* [Brano scelto]
——————

Diminuiscono le pene, aumenta il traffico? Oppure lo stupefacente autarchico a chilometro zero tagliera’ le gambe al traffico transfrontaliero che viene da sud? Non e’ un caso che le consultazioni referendarie abbinate alle elezioni presidenziali siano state seguite con grande interesse in Messico, e non solo per capire l’orientamento dell’elettorato latino nei confronti di Obama.
In effetti l’impatto dei referendum puo’ essere profondo. A seconda dei tempi e delle stagioni, e’ tra il 40 ed il 70 percento che la “roba” consumata negli Stati Uniti proviene dalla riva meridionale del Rio Grande. Secondo le stime, si tratta di 2 miliardi di dollari che ogni anno finiscono in tasca ai trafficanti messicani. Poco meno di quanto gli stessi non guadagnino con la cocaina.

——————

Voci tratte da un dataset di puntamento

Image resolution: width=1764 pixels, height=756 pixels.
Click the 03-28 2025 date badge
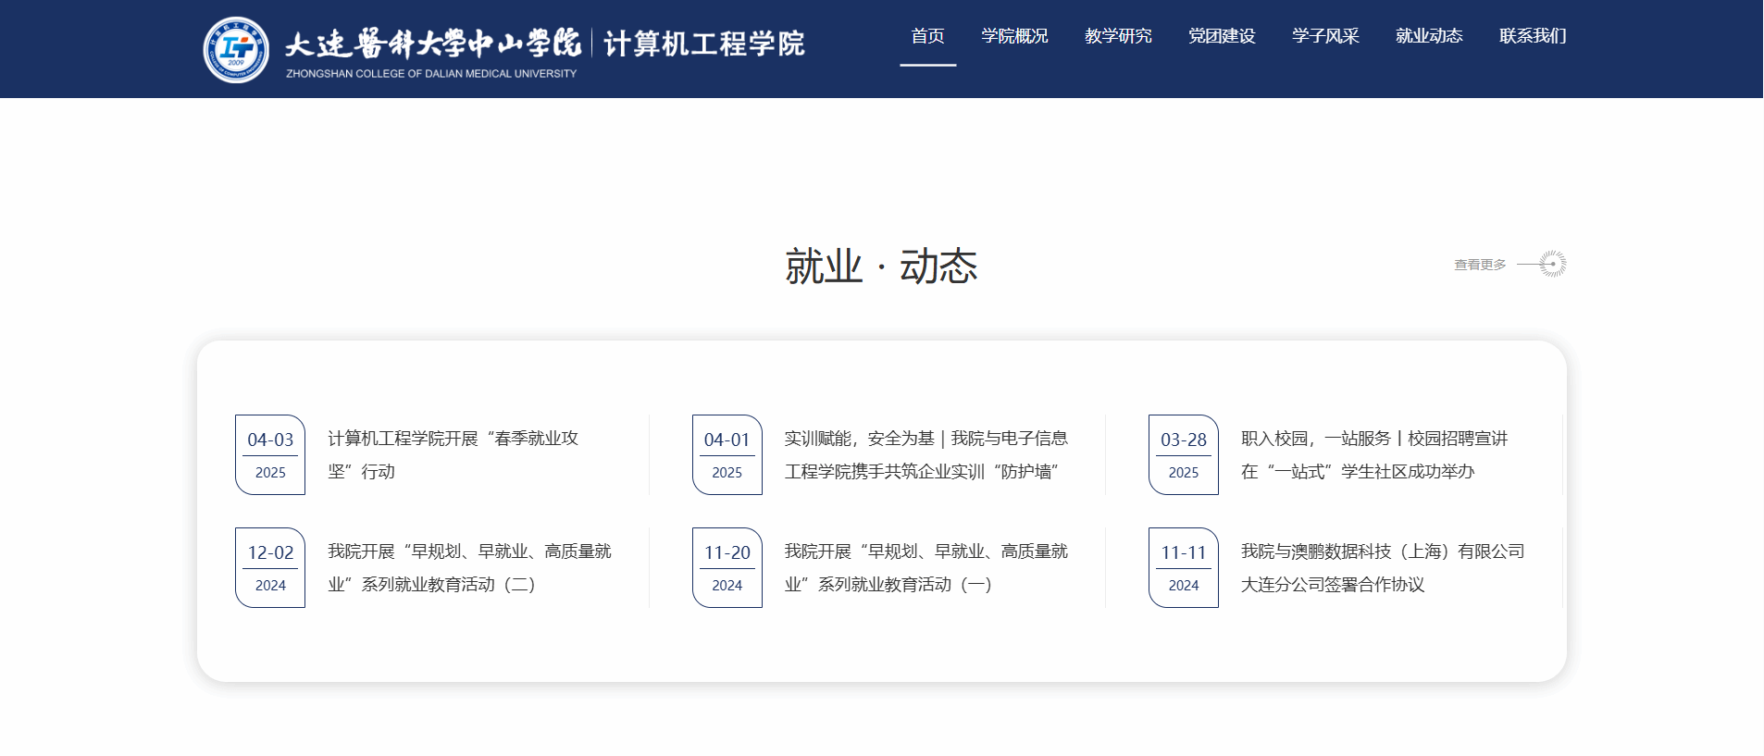(1183, 454)
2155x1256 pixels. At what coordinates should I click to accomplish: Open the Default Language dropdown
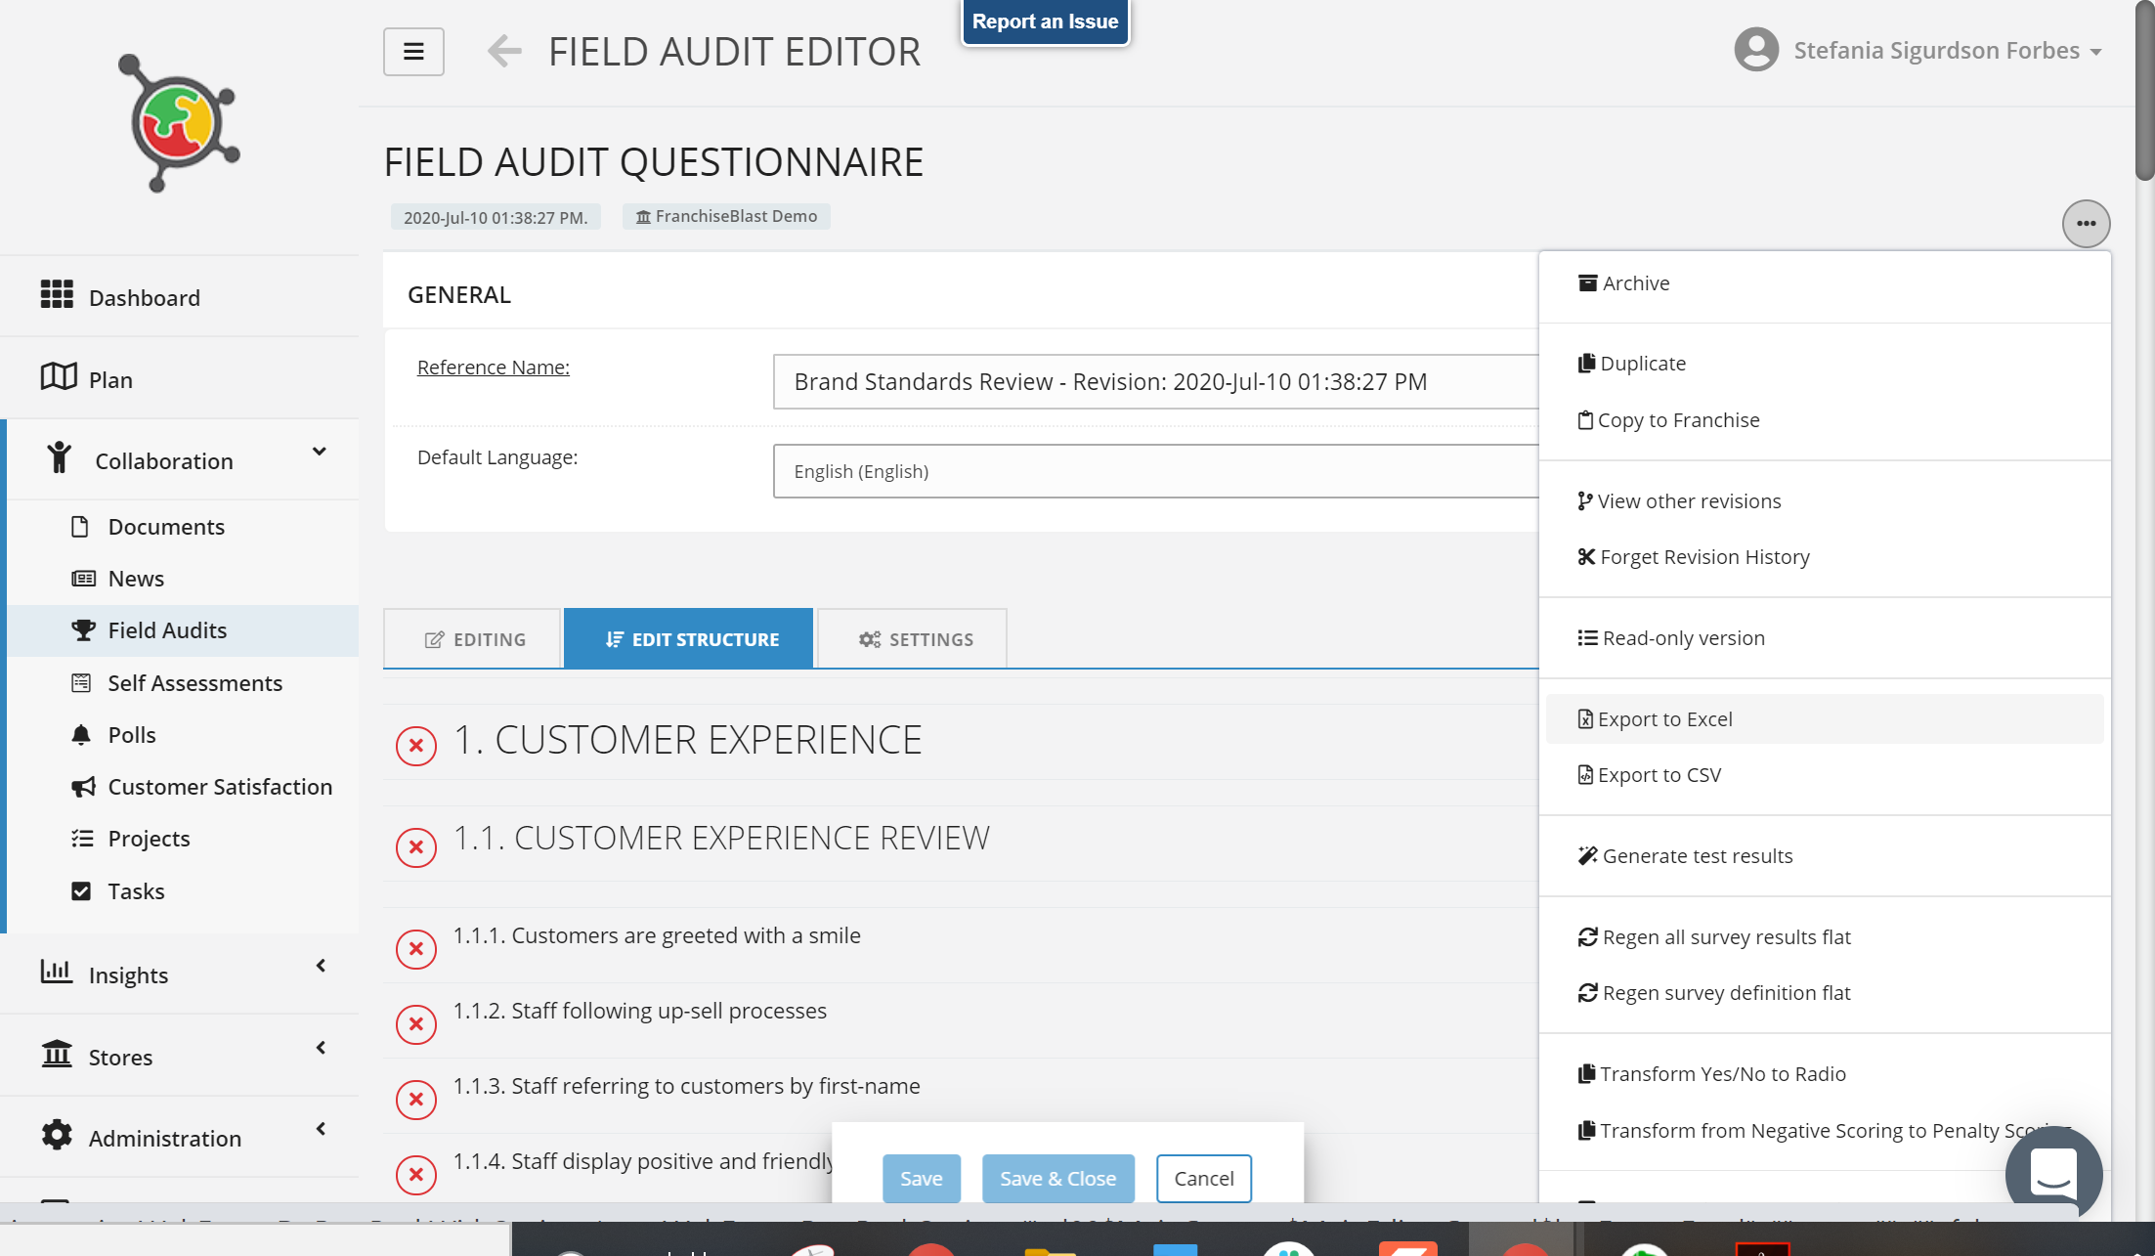point(1153,471)
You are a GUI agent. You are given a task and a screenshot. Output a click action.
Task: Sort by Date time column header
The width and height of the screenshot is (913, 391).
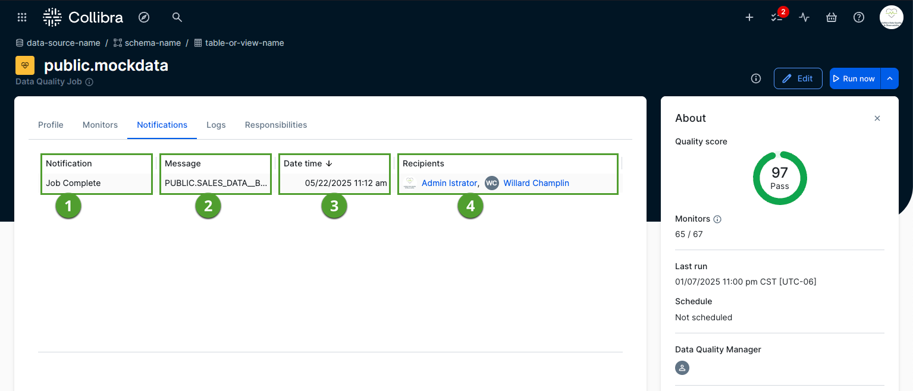[x=308, y=163]
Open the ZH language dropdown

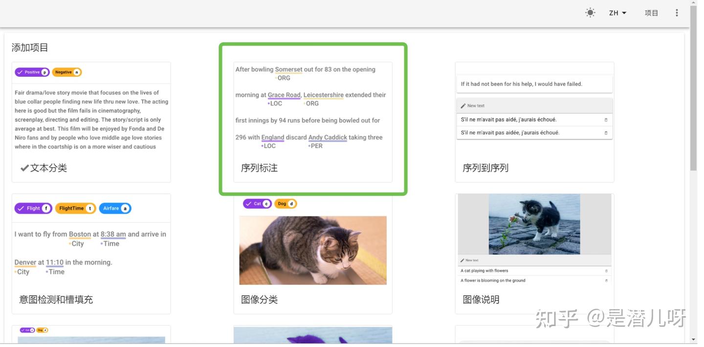(617, 13)
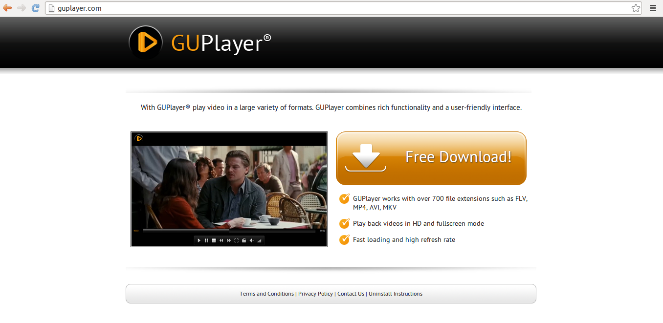Click the Free Download! button
The width and height of the screenshot is (663, 323).
[431, 158]
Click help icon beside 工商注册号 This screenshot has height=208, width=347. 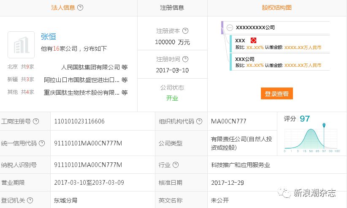[x=36, y=121]
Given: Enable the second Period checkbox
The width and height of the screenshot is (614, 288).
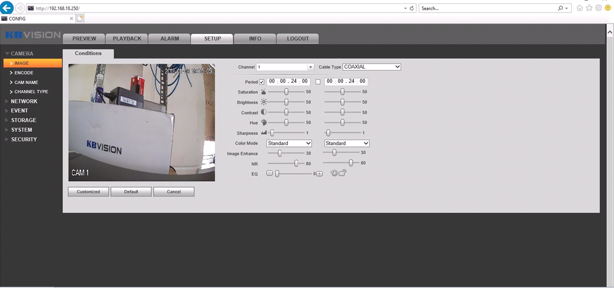Looking at the screenshot, I should 318,82.
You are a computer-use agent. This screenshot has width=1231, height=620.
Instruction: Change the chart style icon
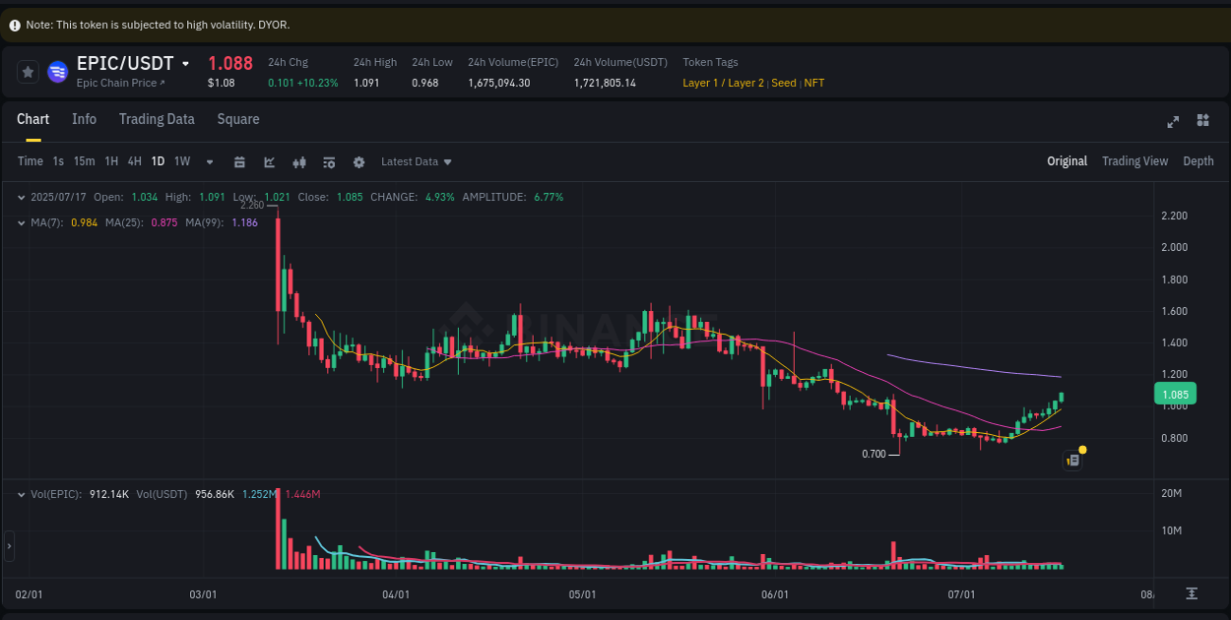pyautogui.click(x=269, y=160)
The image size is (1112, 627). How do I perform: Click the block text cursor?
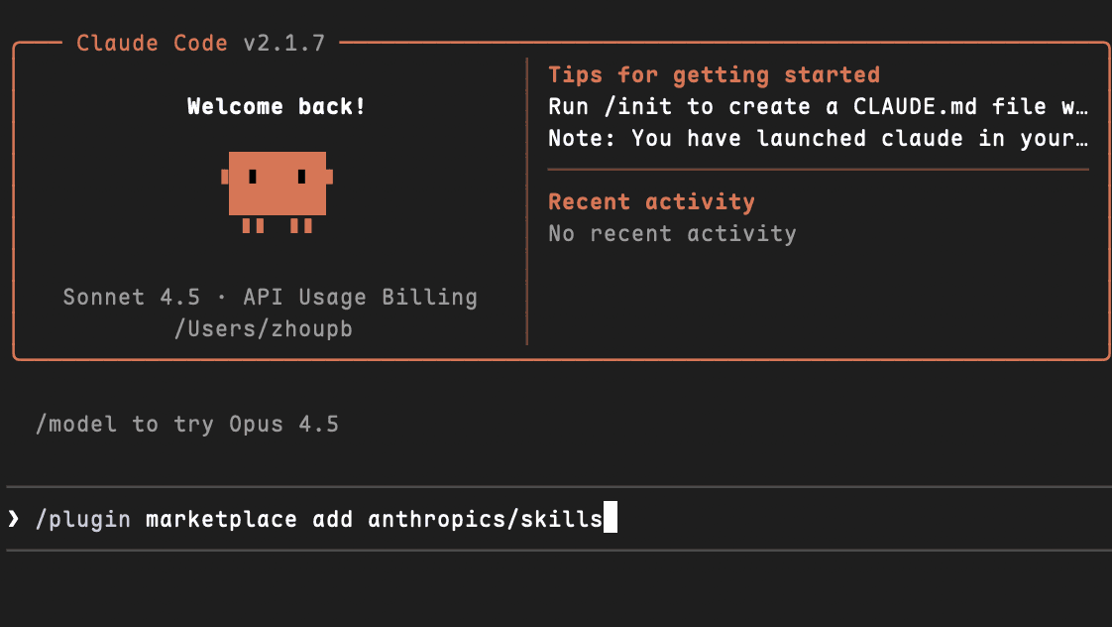610,519

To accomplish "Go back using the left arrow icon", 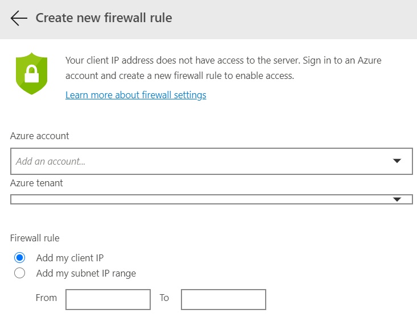I will pyautogui.click(x=19, y=18).
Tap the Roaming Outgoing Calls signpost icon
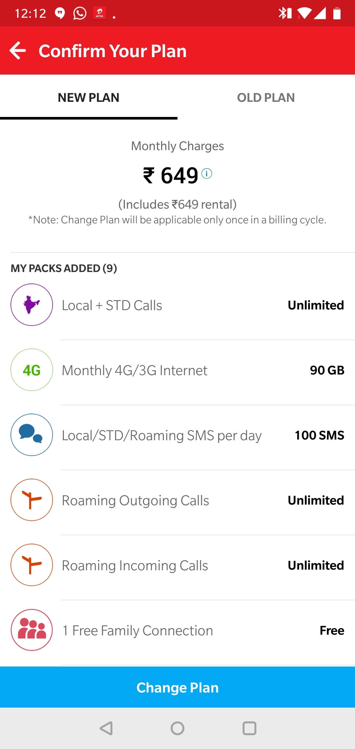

——————

* [Esercizi]
A. Elenca tutti i nomi di luoghi geografici presenti nel brano.
B. Ricopia il tratto delle voci che va dal loro inizio fino alla riga contenente "point(1153,471)", compresa, senza riportare le immagini.
Il brano e le voci sono materiali distinti e indipendenti l'uno dalle altre.

* [Soluzioni]
A. Messico, Stati Uniti, Rio Grande

B.
Image resolution: width=1764 pixels, height=756 pixels.
Click the 03-28 2025 date badge
(1183, 454)
2155x1256 pixels. At what coordinates should I click to accomplish: Open the Default Language dropdown
point(1153,471)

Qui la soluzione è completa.